Argentine Industrialists Call for American System Principles, A National Development Bank

November 13, 2007 (LPAC)--Leaders of the Argentine Industrial Union (UIA) have issued a call for the creation of a National Development Bank, "to have a financial instrument for productive investment." The model, even if they don't mention it, is the First and Second Banks of the United States, based on Alexander Hamilton's plans, and the issuance of industrial and agricultural credit by Franklin Roosevelt's New Deal.

At various points in its past history, particularly during the latter part of the 19th Century, the UIA has embraced the protectionist policies associated with the American System of Political Economy, to promote industrial development. While the UIA hasn't maintained this outlook consistently, now under the pro-industry model adopted by President Nestor Kirchner over the past five years, today's UIA states emphatically that "we are betting on an industrialist model" and demanding the means to finance it.

The UIA's Vice President, Osvaldo Rial, points to Brazil's giant National Economic and Social Development Bank (BNDES) as a model for the kind of entity Argentina needs, but on a smaller scale. BNDES was founded during the second Presidency of nationalist President Getulio Vargas in the early 1950s, for the explicit purpose of financing Brazil's industrialization. Its Vice President, Armando Mariante, will be one of the speakers at the UIA's annual conference Nov. 15-16, whose title is "From Industrial Recovery to a Development Project."

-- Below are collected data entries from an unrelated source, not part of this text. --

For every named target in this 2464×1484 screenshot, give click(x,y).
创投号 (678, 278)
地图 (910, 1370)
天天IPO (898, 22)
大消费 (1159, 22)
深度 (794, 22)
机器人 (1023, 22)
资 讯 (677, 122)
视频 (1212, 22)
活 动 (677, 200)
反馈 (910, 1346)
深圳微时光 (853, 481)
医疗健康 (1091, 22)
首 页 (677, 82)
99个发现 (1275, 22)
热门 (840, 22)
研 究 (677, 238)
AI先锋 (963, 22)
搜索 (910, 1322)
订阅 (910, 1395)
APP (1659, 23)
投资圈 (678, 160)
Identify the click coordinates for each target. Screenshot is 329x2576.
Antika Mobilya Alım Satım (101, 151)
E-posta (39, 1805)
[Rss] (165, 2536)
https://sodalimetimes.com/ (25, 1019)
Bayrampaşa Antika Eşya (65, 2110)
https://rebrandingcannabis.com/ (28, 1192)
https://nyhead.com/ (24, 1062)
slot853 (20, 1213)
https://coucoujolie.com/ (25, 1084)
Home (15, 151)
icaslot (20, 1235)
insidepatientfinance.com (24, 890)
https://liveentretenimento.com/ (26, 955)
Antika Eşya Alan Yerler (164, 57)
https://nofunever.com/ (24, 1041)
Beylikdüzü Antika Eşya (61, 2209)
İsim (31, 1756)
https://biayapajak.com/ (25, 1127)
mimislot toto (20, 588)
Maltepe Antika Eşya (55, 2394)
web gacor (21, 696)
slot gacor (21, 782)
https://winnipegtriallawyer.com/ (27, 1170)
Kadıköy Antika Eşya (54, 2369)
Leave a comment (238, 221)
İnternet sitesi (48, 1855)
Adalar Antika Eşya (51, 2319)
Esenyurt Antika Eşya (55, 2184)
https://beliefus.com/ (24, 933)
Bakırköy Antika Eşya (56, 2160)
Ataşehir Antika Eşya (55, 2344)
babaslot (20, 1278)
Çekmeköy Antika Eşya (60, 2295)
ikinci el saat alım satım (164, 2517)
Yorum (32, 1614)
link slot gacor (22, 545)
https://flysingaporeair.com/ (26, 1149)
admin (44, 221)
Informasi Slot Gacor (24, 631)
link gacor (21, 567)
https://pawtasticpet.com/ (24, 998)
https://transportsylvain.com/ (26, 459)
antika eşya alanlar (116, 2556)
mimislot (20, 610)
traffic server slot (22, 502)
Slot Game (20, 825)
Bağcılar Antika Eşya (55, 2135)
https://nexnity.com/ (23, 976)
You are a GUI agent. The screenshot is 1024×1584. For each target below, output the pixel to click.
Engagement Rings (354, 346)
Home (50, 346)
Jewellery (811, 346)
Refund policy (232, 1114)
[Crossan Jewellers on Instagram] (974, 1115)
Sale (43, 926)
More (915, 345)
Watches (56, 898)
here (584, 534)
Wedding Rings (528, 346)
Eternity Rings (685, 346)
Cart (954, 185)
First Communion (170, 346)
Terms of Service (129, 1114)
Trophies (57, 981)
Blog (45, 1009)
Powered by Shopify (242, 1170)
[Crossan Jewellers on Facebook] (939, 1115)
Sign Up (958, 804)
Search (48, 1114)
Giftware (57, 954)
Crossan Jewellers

Argentina's President-elect, Sen. Cristina Fernandez de Kirchner, has been invited to address the closing session of the UIA's conference, where she is expected to outline her plans for expanding the industrialization process begun by her husband, and to provide details on her proposed "social pact" among labor, business and government. UIA President Carlos Lascurain has rejected the idea that a social pact would simply be "an agreement among corporations dealing only with prices and wages," stressing that it must rather address a range of issues that are in "the interests of all the parties."